_Directions for this task_
For this task, extract exactly the lines of the data below, from the line containing "Given: Click the Cine button" through the last one, with pictures left out.

____ Material to process

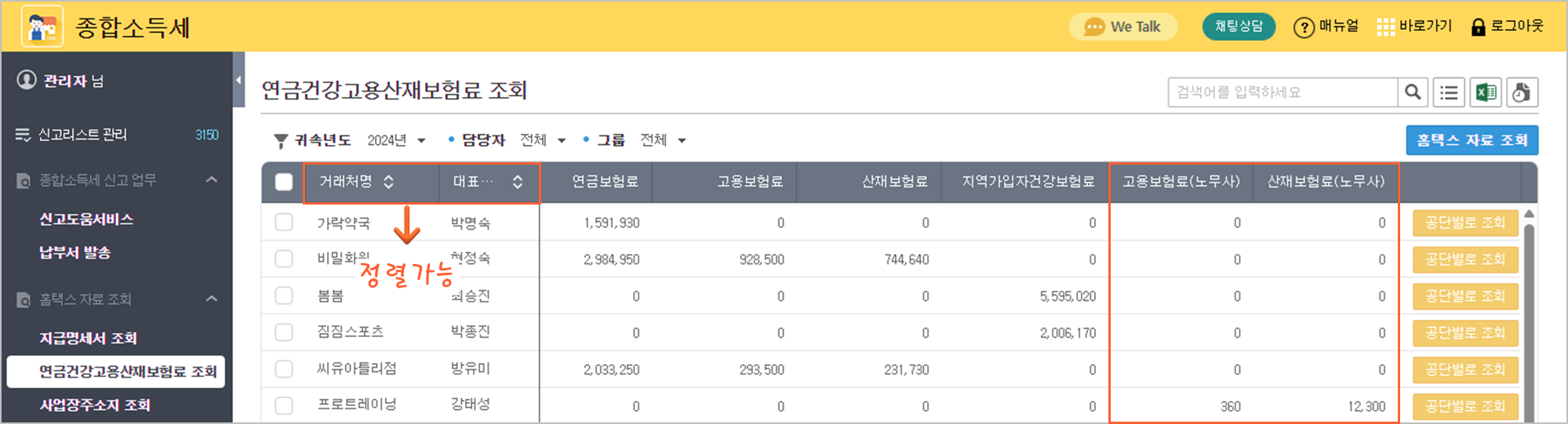Click the document history clock icon
Screen dimensions: 1568x424
(x=1522, y=92)
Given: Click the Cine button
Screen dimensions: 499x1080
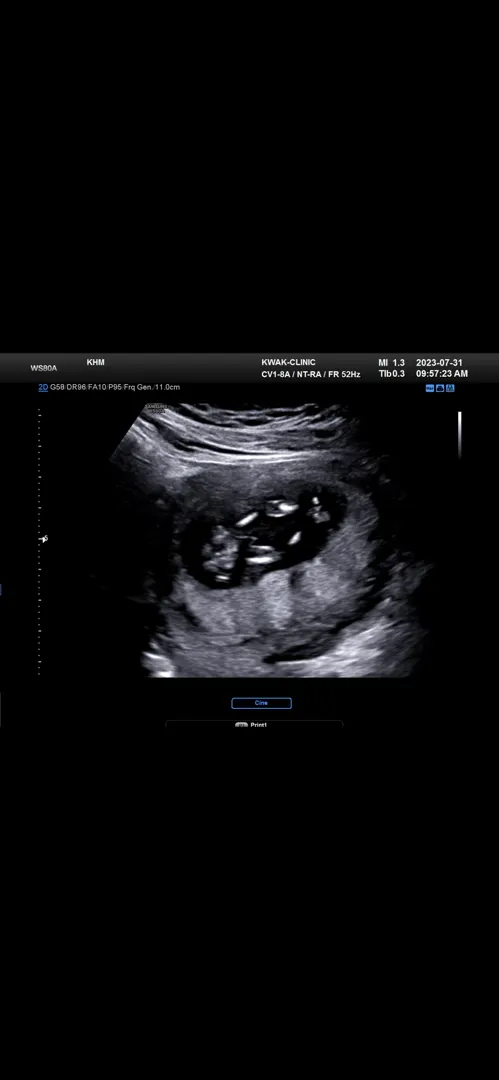Looking at the screenshot, I should [261, 703].
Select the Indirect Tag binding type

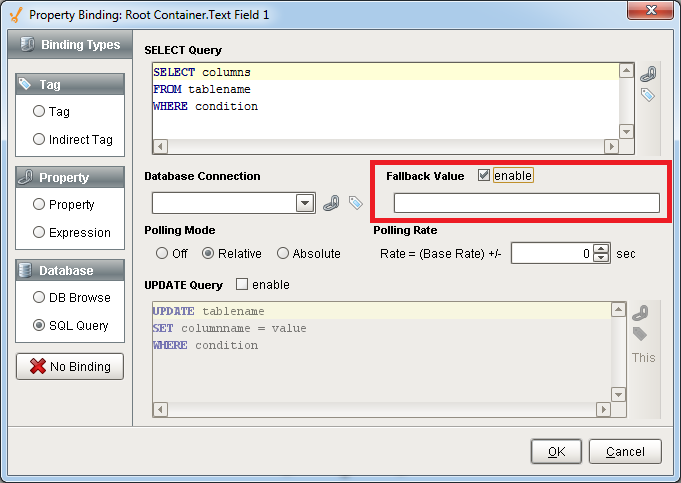pyautogui.click(x=39, y=140)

________

_Exercise solution_
Given: Click the Cine button
Screen dimensions: 499x1080
Looking at the screenshot, I should [261, 703].
Select the Indirect Tag binding type

pyautogui.click(x=39, y=140)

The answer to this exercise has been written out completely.